___ Records for the exercise ___

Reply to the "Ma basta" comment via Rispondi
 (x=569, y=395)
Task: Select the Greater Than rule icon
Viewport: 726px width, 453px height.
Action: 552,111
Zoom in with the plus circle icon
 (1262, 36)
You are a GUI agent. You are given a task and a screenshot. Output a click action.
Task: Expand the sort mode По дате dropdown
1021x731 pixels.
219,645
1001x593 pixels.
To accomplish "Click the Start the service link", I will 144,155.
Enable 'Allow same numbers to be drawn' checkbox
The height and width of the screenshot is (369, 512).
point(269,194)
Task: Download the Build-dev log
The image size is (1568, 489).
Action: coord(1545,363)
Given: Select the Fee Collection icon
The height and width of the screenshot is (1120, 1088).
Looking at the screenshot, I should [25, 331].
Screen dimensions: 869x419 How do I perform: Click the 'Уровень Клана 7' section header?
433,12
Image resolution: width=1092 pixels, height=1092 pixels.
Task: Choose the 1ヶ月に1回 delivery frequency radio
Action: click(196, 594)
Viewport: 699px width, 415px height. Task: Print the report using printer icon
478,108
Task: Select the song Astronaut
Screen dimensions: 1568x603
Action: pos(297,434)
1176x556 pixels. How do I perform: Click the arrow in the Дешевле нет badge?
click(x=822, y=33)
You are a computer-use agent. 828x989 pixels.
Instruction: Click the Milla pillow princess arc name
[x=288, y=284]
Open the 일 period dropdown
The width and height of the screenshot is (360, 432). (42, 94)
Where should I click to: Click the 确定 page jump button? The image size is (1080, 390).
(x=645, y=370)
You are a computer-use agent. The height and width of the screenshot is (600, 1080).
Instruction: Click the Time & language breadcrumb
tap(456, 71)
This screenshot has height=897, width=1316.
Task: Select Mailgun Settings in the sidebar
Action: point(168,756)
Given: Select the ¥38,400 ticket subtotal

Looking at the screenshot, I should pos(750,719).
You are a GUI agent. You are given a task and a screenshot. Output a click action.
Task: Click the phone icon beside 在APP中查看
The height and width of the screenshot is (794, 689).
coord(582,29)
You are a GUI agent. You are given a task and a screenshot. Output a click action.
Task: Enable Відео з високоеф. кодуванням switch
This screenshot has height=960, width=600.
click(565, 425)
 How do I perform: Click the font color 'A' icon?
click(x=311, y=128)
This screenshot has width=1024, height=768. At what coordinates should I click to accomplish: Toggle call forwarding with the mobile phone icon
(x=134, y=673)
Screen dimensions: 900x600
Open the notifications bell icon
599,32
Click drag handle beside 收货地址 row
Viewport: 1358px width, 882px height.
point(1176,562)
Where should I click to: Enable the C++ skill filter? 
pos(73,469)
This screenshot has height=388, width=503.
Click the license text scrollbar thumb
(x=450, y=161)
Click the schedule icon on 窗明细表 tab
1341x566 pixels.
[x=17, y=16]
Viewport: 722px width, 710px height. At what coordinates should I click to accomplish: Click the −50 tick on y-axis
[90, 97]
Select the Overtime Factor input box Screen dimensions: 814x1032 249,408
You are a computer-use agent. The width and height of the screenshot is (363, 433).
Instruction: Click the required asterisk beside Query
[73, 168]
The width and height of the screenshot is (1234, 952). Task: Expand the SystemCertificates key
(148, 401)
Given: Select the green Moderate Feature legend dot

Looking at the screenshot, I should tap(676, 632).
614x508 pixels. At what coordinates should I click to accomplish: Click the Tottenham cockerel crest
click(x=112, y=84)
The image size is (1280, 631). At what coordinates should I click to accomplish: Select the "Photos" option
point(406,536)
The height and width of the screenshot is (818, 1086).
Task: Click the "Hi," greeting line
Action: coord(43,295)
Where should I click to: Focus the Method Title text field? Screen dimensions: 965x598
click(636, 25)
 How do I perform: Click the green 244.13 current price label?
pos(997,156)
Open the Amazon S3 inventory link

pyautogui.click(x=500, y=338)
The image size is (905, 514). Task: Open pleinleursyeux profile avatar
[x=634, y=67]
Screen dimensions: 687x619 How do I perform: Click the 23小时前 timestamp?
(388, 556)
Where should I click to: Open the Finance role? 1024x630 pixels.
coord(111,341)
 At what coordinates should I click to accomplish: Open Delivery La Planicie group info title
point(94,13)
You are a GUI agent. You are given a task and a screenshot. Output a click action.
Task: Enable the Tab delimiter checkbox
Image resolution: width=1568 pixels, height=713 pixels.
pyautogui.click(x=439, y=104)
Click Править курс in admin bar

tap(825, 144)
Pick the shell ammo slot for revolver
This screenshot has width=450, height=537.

___

What is needed: All lines with the word "computer" are needed; pull them from the entries and copy each.

Response box:
You are a computer-use agent. 828x989 pixels.
You are a computer-use agent. The height and width of the screenshot is (600, 1080).
You are a computer-use agent. The width and height of the screenshot is (363, 433).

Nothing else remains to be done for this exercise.